The other big issue that many have with gratitude is that as a result of our own unhelpfully high expectations in life, when it is suggested we practice gratitude, we find it difficult to be grateful for anything. Unless it’s a new car, house, lottery win or job everything else pales in comparison.
For those reasons alone we can find it difficult to buy into this idea of “practising” gratitude.
What does the research say about it?
There is a lot of research in this area. So much, in fact, that I had to edit this section otherwise it would have been far too long.
Saying thank you to someone, and meaning it, is saying “I value you and what you bring to my life.” If that sounds a little cheesy, try it. Try saying that to someone who you genuinely mean it about and see the, more importantly, feel the result for both of you. Maybe the first time, if that is not your usual style you will feel a little embarrassed. Don’t worry it is worth it.
Having a strong support network is a big tick in the resilience box and according to research(1) helps us “find, remind, and bind” … in other words, it helps us find whom we can trust; it solidifies the bonds; and it reminds us that we have someone valuable we can count on… all of which can enhance our physical and mental health.

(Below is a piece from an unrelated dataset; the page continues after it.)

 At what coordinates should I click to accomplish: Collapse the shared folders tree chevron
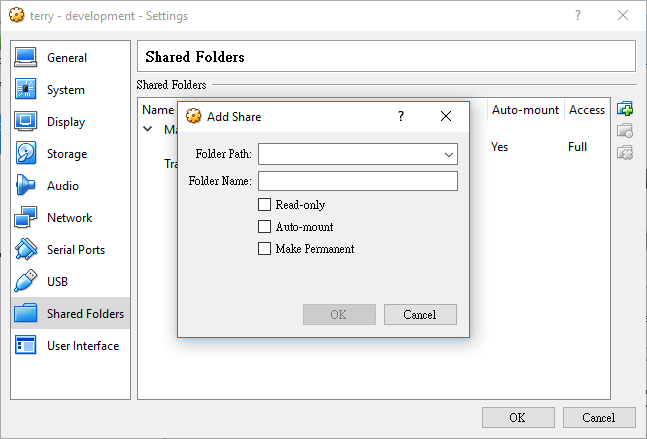[x=147, y=129]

In another study, it was found that expressing and receiving gratitude is associated with increased oxytocin among relationship partners(2). Oxytocin is a neuropeptide, popularly known for its effects on pro-social behaviors, like trust, generosity and affection and who wouldn’t benefit from increases in those areas.
Our Emotional Health
These times have heightened our sense of uncertainty and contributed to our anxiety levels rising. Even in so-called “normal” times we experience stress from our workplace, our relationships and life in general. It has been shown that choosing to feel a sense of gratitude during times of adversity can be a source of emotional resilience. Research has shown that positive emotions, such as gratitude, have the unique capacity to rejuvenate us when we are depleted by stress(3). Simply taking a moment to pause and reflect on what’s good in one’s life can be restorative. Choosing to stop, appreciate and savor even the most simple of joys (a beautiful sunset; the sound of soft rain) can serve as an antidote to anxiety and therefore be restorative.

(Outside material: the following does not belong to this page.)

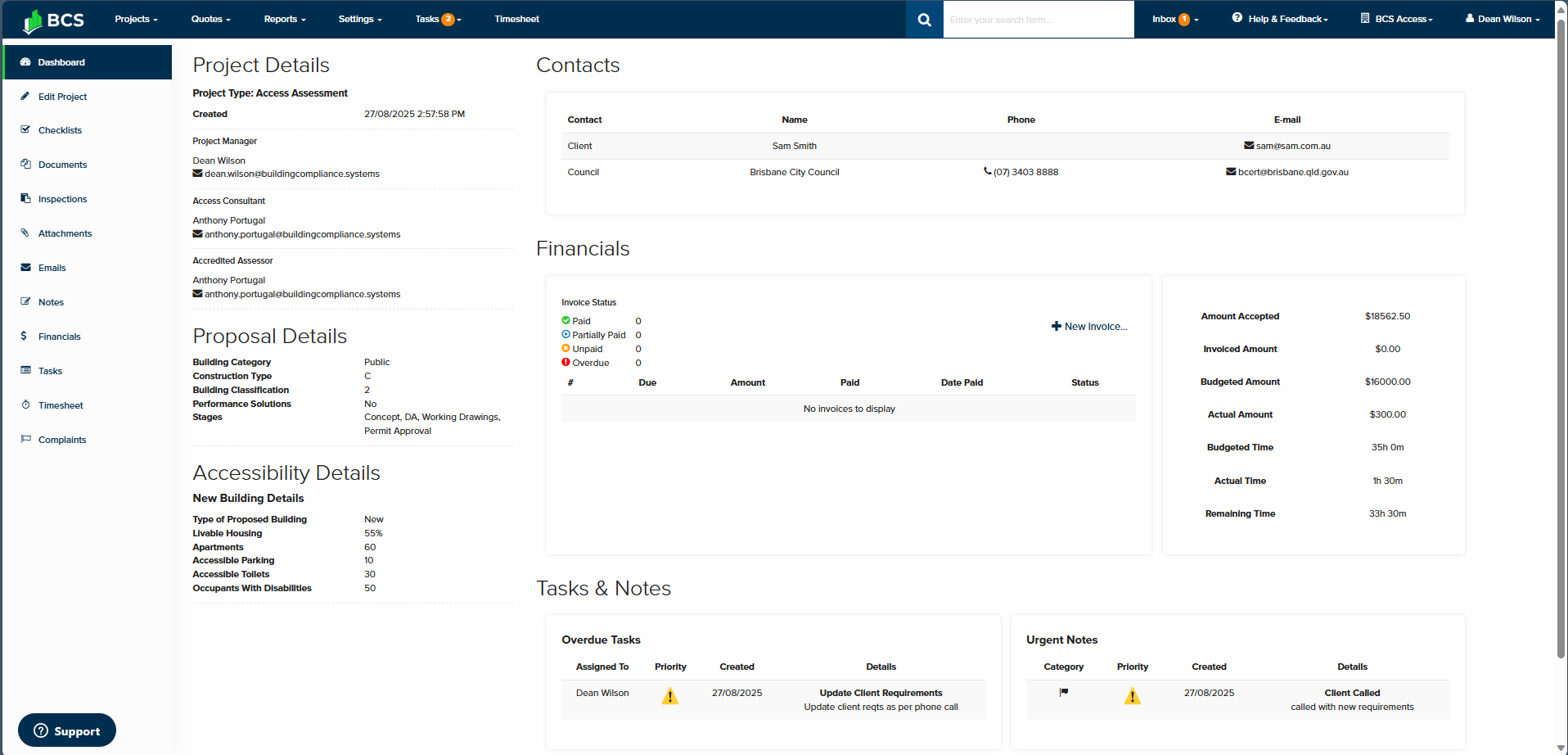Open Checklists from the sidebar
The height and width of the screenshot is (755, 1568).
click(60, 130)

It can help with traumatic times. Some researchers in the US looked into resilience and emotional health of survivors of the 9/11 attacks on the world trade centre. They found that emotions such as gratitude contributed to psychological resilience in survivors. People might have felt grateful to be alive or to know that their loved ones were safe, which in turn, resulted in lower levels of depression following the attacks(4).
Our Physical Health
Studies across different cultures have shown that those that practice being grateful have fewer physical issues than those that don’t. Issues such as headaches, gastrointestinal issues and respiratory infections were noticeably reduced, and immune system functioning was improved. Those who were more grateful were more likely to engage in positive healthy activities such as exercise or taking medication on time. Fostering “positive affect skills” like gratitude may improve health and enhance greater longevity(5).

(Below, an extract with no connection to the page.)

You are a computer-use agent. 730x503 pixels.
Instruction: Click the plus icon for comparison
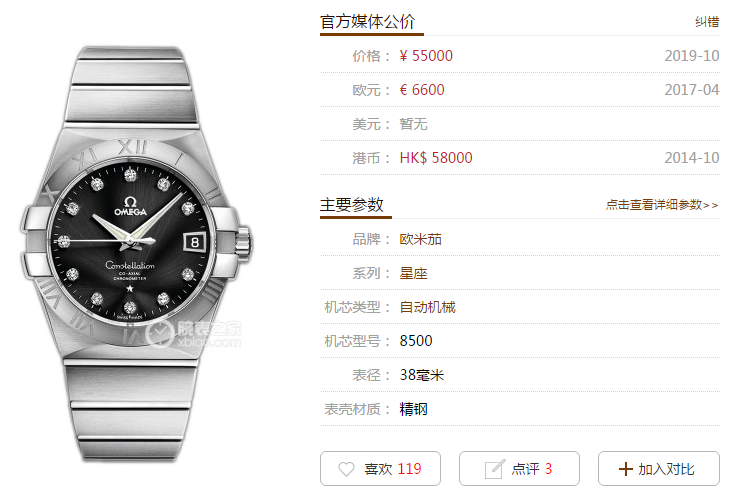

If ever there was a simple link between physical health and mental health it is the quality and amount of sleep we get. Lack of quality sleep is linked to weight gain and poor mental health outcomes. What are named as “pre-sleep cognitions” can have a big impact on our sleep. In other words the quality of the thoughts we carry to bed with us are influential on our sleep and therefore other parts of our physical and mental health. Grateful people have fewer negative thoughts and more positive cognitions prior to going to sleep, which together delivers better sleep overall. So, before going to bed each night, take a moment of reflection, and consider things that inspire gratitude and appreciation over the course of the day(6).
I could go on citing areas of your health and wellbeing that gratitude can impact and give you references to studies by well respected academics but I won’t.
Instead I am going to assume that by now you may be slightly interested in how you may be able to be more grateful. Like anything it takes a little bit of effort, it can be about bringing it to the front of our consciousness and developing gentle healthy habits around it. Here’s a couple of ways you can do it with minimum effort and maximum impact
Make it part of your awareness.
Simply start every day with the intention of looking for the things you can be grateful for. Some people set a reminder on their phone to go off 3 or 4 times a day so that they can pause and think about things they are grateful for. Others have an object such as a stone they may have found on the beach which is on their desk in plain sight.They touch it occasionally and remind themselves of things they are grateful for.
Keep a gratitude journal
This does not have to be an onerous task. A small notebook that you carry with you. Once a day make 5 minutes to sit down, write down the things you are grateful for and allow yourself a pause to genuinely let that sense of gratitude be there. Don’t turn it into a task that is done and then you move on. Note them down, review them, enjoy the feeling.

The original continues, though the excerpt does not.